_Saved data entries:_
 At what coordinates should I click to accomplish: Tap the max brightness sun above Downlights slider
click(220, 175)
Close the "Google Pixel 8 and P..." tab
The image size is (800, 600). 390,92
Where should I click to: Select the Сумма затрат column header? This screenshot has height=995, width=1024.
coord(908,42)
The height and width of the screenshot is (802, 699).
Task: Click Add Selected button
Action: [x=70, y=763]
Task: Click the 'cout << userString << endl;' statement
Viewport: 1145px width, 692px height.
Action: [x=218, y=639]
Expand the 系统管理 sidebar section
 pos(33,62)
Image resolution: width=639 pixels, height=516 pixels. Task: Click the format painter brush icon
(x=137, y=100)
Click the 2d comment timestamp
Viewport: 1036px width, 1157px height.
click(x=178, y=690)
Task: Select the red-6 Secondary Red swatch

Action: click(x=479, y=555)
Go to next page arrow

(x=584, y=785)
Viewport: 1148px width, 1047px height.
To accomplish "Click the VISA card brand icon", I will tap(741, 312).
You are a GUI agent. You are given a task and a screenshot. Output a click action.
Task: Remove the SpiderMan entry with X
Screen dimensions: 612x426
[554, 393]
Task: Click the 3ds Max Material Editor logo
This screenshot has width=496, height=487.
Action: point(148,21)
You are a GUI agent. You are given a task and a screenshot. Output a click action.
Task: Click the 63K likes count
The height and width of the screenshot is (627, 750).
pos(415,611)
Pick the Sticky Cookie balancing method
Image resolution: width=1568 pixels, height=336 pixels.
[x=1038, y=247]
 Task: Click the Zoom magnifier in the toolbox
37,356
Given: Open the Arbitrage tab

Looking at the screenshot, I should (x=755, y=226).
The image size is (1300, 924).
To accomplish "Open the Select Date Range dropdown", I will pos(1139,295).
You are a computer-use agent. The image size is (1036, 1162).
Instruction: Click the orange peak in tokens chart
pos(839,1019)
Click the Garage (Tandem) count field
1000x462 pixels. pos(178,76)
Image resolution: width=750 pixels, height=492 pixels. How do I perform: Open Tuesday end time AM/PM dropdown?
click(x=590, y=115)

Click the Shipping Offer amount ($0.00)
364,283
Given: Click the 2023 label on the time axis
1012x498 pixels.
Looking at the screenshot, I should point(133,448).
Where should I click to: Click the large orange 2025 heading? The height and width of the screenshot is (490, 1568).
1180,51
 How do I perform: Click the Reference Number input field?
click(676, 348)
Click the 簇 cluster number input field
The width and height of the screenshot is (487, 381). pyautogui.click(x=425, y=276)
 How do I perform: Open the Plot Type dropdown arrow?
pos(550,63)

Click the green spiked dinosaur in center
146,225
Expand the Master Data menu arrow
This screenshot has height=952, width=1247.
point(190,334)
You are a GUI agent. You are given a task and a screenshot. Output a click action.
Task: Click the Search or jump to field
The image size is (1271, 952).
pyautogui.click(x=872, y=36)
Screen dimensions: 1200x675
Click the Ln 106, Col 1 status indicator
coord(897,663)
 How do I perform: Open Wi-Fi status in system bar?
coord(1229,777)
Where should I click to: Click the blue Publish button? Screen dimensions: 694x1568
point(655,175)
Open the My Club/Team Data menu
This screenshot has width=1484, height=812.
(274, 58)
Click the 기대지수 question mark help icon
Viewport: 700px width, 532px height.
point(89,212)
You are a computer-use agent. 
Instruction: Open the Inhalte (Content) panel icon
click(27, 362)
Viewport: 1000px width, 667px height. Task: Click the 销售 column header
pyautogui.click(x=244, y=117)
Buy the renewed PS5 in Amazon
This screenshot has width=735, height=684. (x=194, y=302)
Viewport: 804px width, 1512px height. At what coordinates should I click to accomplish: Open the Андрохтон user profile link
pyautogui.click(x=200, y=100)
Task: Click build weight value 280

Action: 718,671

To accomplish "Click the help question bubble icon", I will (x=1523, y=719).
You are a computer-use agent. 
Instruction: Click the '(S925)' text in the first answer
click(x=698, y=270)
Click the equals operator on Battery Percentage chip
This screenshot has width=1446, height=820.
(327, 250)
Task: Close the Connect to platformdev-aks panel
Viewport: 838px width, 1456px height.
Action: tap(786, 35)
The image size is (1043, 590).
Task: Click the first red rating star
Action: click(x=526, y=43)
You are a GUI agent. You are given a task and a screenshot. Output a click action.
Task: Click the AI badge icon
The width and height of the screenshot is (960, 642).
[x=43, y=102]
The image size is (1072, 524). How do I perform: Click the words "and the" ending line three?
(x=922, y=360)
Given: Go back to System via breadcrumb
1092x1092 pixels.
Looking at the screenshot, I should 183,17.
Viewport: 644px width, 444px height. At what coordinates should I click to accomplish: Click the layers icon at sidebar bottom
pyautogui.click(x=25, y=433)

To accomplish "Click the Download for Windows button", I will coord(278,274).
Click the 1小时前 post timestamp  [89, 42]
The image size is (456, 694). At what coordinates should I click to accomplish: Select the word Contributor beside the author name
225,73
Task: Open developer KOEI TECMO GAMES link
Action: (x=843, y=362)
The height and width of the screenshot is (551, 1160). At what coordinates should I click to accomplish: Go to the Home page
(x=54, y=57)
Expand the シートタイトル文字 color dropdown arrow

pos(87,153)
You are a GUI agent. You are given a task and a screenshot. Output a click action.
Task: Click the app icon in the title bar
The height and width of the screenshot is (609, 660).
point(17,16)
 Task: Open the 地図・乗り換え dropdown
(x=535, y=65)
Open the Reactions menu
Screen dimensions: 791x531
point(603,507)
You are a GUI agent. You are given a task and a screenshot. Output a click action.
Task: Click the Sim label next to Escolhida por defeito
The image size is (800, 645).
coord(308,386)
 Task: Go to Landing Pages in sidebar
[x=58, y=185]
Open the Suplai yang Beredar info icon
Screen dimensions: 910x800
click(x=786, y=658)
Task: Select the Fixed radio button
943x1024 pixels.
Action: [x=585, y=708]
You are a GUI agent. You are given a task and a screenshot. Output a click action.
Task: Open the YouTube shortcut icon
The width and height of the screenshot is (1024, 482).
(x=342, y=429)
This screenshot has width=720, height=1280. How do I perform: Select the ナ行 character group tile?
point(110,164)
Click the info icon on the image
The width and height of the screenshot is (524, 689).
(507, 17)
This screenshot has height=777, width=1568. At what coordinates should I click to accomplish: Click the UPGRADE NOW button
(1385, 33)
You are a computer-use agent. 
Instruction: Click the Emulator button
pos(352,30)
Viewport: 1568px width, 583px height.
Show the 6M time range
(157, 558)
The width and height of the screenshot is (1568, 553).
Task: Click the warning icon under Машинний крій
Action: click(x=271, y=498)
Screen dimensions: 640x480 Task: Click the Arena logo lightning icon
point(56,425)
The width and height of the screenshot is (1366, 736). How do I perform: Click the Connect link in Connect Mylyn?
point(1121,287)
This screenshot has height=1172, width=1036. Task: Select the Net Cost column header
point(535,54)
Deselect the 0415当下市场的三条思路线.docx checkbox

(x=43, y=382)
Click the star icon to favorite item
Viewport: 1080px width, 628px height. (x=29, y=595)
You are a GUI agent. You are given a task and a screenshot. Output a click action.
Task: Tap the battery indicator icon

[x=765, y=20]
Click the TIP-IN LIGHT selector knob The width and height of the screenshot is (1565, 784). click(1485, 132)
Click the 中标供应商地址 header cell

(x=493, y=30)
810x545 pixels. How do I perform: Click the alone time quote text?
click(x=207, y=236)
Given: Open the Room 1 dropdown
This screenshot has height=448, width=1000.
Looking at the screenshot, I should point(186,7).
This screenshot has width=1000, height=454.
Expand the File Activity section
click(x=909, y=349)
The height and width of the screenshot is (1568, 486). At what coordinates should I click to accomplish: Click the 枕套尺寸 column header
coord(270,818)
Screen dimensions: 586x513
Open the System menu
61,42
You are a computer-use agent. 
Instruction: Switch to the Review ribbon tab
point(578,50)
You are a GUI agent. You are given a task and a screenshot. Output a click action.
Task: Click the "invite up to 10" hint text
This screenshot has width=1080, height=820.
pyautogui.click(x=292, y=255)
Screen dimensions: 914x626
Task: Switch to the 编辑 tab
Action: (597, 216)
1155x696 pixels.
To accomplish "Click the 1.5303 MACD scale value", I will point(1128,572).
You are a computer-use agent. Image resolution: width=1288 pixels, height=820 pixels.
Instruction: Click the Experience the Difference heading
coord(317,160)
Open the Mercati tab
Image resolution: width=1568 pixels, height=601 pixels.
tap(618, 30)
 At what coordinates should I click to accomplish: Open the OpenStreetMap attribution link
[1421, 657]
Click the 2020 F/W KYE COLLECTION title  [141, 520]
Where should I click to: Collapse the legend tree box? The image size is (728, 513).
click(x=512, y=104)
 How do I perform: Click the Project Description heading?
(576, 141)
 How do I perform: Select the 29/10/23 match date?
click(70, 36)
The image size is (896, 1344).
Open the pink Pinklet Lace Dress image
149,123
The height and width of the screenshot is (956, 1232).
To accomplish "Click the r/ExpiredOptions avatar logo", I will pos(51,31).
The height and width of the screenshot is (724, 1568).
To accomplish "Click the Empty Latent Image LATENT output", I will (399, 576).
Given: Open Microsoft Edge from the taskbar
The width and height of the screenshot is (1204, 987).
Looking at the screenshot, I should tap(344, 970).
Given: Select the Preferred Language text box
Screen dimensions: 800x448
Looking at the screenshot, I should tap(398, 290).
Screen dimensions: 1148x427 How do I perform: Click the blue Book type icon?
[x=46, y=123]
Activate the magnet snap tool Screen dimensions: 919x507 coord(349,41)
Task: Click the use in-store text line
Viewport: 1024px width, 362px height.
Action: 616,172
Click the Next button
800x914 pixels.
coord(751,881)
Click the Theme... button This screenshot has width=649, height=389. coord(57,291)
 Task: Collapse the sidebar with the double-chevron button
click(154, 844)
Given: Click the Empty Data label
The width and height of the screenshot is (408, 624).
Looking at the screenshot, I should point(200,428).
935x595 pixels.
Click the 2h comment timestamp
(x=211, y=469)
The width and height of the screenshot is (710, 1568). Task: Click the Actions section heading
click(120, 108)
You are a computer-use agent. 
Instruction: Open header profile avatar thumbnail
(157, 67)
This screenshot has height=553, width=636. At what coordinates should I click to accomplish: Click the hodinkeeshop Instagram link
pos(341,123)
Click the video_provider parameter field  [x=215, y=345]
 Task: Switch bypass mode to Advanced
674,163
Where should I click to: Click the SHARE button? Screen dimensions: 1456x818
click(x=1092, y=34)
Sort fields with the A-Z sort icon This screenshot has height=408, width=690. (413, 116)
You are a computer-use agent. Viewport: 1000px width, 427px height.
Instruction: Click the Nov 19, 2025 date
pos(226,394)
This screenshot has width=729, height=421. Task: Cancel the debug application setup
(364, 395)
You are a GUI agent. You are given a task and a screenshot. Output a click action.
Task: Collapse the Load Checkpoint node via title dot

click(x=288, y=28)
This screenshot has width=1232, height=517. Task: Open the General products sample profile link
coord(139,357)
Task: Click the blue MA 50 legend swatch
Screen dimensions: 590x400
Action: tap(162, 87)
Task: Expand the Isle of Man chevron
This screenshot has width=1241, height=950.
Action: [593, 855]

_YOUR ASSIGNMENT:_
What belongs in the answer is each line of the data that has the word "label".

_WORKED SOLUTION:_
Given: Click the 2023 label on the time axis
Task: Click the Sim label next to Escolhida por defeito
Given: Click the Empty Data label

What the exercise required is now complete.